En revanche, pour les compromissions ordinaires, les Web shells fournissent un accès aux victimes fiable et continu, et ce sur une longue période. Ces attaques ont probablement été menées par des courtiers d’accès initial (IAB : Initial Access Brokers) collectant un certain nombre de données pour les revendre ensuite à d’autres cybercriminels. Leur objectif est de pouvoir garantir une intrusion chez une victime avant de vendre l’accès à d’autres adversaires, tels que les opérateurs de ransomware, qui pourront lancer des attaques ultérieurement, parfois des mois après la compromission initiale. Les vulnérabilités répandues et facilement exploitables telles que ProxyLogon et ProxyShell sont une aubaine pour les courtiers d’accès initial (IAB). Les données ne précisent pas clairement la part de l’accès qui a été personnalisée pour l’attaque en question, par rapport aux informations achetées auprès de courtiers d’accès initial, ou bien le nombre de victimes qui auraient été ciblées par une attaque de ransomware, si elles n’avaient pas découvert la compromission initiale.

En examinant les Web shells au niveau du temps de séjour, il y a une nette baisse des valeurs moyennes (-20%) et médianes (-33%). Le temps de séjour moyen global pour 2021 était de 42 jours, tandis que la médiane était de 15 jours. Si nous ne prenons pas en compte les Web shells dans les différents types d’attaque, le temps de séjour moyen tombe alors à 34 jours et la médiane à 10 jours. Ce résultat n’est pas surprenant puisque les Web shells sont censés être furtifs et aider à mettre en place la persistance.

Conclusions

Comme l’ont noté récemment le CISA (Cybersecurity and Infrastructure Security Agency) et d’autres agences de sécurité gouvernementales américaines, les bugs ProxyLogon/ProxyShell ont été largement exploités par les attaquants. Il n’est donc pas surprenant de voir ces vulnérabilités apparaître fréquemment dans les données.

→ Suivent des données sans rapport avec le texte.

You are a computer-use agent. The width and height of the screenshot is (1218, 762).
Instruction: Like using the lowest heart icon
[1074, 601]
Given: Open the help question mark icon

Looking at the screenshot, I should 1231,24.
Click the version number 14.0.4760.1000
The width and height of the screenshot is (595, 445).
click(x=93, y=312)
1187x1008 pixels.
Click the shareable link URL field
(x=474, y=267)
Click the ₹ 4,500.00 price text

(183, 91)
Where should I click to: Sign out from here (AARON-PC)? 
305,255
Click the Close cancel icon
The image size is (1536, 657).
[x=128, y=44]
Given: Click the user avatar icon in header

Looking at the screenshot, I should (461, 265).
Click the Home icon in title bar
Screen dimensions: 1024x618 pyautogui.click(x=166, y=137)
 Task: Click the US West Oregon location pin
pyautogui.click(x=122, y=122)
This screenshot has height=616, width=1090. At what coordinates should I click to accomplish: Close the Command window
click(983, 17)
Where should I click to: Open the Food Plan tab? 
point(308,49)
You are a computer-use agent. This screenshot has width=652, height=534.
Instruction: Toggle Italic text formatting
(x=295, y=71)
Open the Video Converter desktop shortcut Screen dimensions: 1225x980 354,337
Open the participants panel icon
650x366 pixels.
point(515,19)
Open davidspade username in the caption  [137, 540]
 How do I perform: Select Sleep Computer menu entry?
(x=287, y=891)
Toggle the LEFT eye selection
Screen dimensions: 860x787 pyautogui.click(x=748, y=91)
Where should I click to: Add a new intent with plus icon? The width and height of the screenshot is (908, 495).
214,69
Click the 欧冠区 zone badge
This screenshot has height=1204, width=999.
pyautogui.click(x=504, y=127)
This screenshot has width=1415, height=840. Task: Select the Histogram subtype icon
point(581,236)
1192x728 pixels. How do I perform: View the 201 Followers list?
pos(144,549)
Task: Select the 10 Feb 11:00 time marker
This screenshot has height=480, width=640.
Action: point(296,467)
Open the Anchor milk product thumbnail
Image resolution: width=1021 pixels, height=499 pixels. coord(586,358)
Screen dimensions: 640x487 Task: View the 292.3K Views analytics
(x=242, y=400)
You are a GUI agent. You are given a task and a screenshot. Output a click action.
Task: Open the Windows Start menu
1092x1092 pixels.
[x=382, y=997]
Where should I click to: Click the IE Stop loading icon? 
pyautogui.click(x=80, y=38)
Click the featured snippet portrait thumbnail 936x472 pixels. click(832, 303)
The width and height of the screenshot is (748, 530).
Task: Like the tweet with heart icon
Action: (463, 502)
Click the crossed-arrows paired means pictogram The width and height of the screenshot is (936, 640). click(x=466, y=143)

Il existe probablement de nombreuses violations latentes de ProxyLogon et/ou ProxyShell qui sont actuellement inconnues. Le fait est que pour ces deux vulnérabilités, le correctif ne supprime pas les Web shells existants, il supprime uniquement la vulnérabilité en question. Là où des Web shells ont été implantés dans les réseaux de victimes potentielles, ils peuvent sommeiller encore un moment en attendant que cet accès soit utilisé ou vendu.

Les vulnérabilités répandues et faciles à exploiter telles que ProxyLogon et ProxyShell sont deux excellents exemples qui illustrent très bien pourquoi les entreprises doivent donner la priorité à l’installation des correctifs concernant les services exposés ou bien passer aux services Cloud (où l’installation des correctifs est effectuée automatiquement). Les cybercriminels exploitent rapidement ces types de vulnérabilité, elles persistent longtemps et les dommages causés lors d’une exploitation réussie peuvent ne pas être apparents avant des mois voire des années.

Billet inspiré de Active Adversary Playbook 2022 Insights: Web Shells, sur le Blog Sophos.